Wednesday, March 7, 2012

Shoulders and Abs

This will be the final day of our heavy lifting. You may be asking yourself why we did not get to legs. Don't worry, that will be Friday! Here is your shoulder and ab busting workout:

1. Military Shoulder Press: 5 sets (16, 14, 12, 10, 8)

2A. Lateral Raises Arms to your side: 3 sets (10, 10, 10)
2B. Lateral Raises Arms in Front: 3 sets (10,10, 10)

3. Shrugs: 4 sets (6, 12, 6, 12) - try to only rest 15 seconds in between each

4. Arnold Press With Dumbbells: 4 sets (8, 8, 10, 12)

5A. Shoulder Raises With Bar Bell: 3 sets (12, 12, 12)
5B. Wood Chop Crunches: 3 sets (12 each side for each set)

6A. Weighted Leg Lifts: 3 sets (10, 10, 10)
6B. Plank: 3 sets (hold for 30 - 60 seconds each set) - THIS WILL BURN!!!

7A. Frankenstein Arms: 3 sets (30 second hold each)
7B. Mountain climbers: 3 sets (1 minute each) - THIS WILL BURN EVEN MORE!!!

The end gets tough.
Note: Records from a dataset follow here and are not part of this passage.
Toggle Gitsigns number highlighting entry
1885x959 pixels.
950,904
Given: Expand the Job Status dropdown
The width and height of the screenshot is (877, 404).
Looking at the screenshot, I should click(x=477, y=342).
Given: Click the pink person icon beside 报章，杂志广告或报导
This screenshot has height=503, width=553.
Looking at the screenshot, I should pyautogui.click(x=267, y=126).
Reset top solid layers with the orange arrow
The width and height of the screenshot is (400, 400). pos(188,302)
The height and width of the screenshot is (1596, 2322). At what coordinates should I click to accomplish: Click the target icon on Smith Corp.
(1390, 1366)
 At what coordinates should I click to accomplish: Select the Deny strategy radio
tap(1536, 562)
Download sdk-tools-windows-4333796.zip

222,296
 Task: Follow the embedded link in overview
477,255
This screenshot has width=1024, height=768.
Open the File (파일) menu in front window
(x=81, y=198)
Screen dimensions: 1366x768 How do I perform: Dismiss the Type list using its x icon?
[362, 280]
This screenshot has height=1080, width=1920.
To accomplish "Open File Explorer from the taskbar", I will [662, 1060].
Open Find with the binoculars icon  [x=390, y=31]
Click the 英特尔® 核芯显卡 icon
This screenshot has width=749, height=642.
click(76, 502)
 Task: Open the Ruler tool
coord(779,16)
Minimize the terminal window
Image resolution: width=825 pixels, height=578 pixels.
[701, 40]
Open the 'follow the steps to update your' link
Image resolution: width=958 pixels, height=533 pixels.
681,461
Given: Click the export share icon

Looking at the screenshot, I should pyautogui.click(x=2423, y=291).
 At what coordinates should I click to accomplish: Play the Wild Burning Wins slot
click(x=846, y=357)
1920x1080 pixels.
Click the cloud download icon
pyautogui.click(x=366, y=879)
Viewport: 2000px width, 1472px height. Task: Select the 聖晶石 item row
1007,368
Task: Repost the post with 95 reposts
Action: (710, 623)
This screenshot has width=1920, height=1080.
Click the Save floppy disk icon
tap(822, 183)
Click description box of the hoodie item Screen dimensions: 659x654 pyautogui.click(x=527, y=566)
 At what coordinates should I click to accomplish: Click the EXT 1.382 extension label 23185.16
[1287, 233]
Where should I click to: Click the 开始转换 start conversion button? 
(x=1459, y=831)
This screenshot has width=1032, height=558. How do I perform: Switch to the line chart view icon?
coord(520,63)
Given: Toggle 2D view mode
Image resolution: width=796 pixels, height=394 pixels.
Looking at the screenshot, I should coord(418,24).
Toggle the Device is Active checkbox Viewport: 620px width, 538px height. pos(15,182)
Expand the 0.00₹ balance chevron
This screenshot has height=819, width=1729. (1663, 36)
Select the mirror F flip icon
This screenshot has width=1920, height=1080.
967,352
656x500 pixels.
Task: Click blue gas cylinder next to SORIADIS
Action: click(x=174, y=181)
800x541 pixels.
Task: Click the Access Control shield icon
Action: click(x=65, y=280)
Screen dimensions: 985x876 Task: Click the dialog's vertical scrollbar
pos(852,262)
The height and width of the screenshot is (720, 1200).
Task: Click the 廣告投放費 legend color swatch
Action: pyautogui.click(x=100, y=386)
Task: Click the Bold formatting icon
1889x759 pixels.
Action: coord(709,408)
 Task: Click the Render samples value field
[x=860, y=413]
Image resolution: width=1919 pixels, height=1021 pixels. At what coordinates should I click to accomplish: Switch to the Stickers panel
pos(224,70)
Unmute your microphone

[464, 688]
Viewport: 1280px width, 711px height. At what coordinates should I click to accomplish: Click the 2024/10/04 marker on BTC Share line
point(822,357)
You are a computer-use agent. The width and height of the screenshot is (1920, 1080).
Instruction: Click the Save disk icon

Remember there is good pain and bad pain. Good pain is good and bad pain is bad. Fight through the good pain because it is making you stronger. Stop at the first sense of bad pain. Your shoulders and abs will be screaming but if you hold good form you will have nothing to worry about. As always, let me know if you have any questions.